CNN’s Brianna Keilar is a habitual practitioner of cheap-shot screeds against conservatives, but her Aug. 8 report on illegal immigration (and a subsequent tweet) outstripped her own usual level of character assassination — especially against former House Speaker Newt Gingrich.
“President Biden has a border crisis on his hands – no doubt,” she tweeted on Aug 9. “But conservatives are capitalizing on it by demonizing immigrants as diseased spreaders of covid – with no facts to back that up. #RollTheTape.” Included was a nine-minute segment from her CNN report from the day before.
As my colleague Tiana Lowe convincingly explained on Aug. 9, the tweet was bad enough. No facts? Then why did CBS This Morning, hardly a conservative program, run a lengthy segment on Aug. 10 with the chyron explicitly saying “COVID Crisis at the Border?” Mayor Javier Villalobos of McAllen, Texas, said far too many coronavirus-infected illegal immigrants are “going out” into his community, “and we have no authority to stop it.”
As Axios reported on July 27, “About 50,000 migrants who crossed the southern border illegally have now been released in the United States without a court date. Although they are told to report to an Immigration and Customs Enforcement office instead, just 13% have shown up so far.” And “it’s unprecedented for agents to release migrants without an official notice to appear in court.”
On the same day came another report that illegal immigrants who show symptoms of COVID-19 and said they had tested positive were found staying in local hotel rooms in southern Texas and eating at a Whataburger restaurant after being released from federal custody. And NBC reported on Aug. 7 that more than 18% of newly entered migrant families “tested positive for Covid on leaving Border Patrol custody over the past two to three weeks.”
Yes, Ms. Keilar, those are “facts.”
Still, what was far, far worse than her misstatement of facts was how she outlandishly vilified Gingrich. She ran a clip of Gingrich making a rather basic argument (albeit in his characteristic provocative style) that a key reason to oppose rampant illegal immigration is that those who enter without formal processes tend to “know nothing of American history, nothing of American tradition, nothing of the rule of law.”

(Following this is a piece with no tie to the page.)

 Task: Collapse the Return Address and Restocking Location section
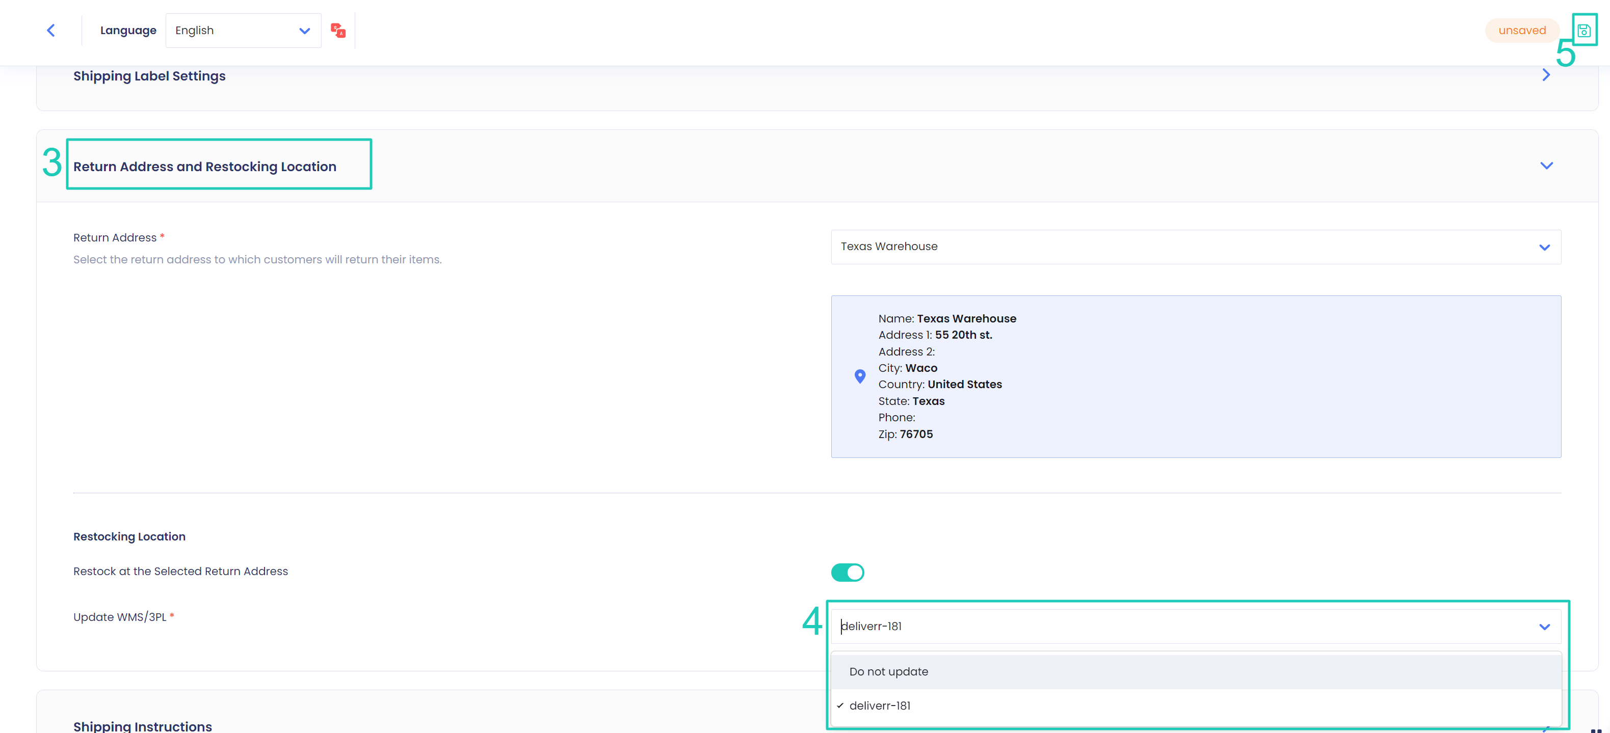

This is an entirely legitimate expression of concern for common culture and national sovereignty. To Keilar, though, Gingrich was “echoing the tone of far-right extremists.” Worse, she didn’t stop with that vague allegation. Although Gingrich said not a word about race, much less faith, Keilar said his words came “awfully close to what’s known as the ‘great replacement theory,’ the theory that white people are being replaced by nonwhite people” as part of a “conspiracy” by Jews. (Note: Gingrich is famously friendly to Jews and to Israel, not hostile to them.)
Then came the worst, a calumny so inexcusable that Gingrich may think it approaches the legal definition of defamation. As frightening video ran on-screen, Keilar directly likened Gingrich’s comments to the white supremacist marchers who desecrated Charlottesville, Virginia, in 2017, and to mass murderers in Pittsburgh in 2018 and El Paso in 2019.
Yeah, that’s right: Gingrich is a fellow traveler with mass murderers. And, she said, Gingrich’s words are all part of a rash of “incendiary rhetoric from the Right.” Conservatives, she said, “are the vectors here, infecting Americans they profess to care about with misinformation.”
Remember, CNN presents Keilar as a midday “news” host, not an opinion-monger — much less a vicious smear merchant.
Journalistic ethics matter. For her carefully planned mass-murderer references alone, CNN should suspend Keilar from the air. Some rhetoric is too “incendiary” to go unpunished.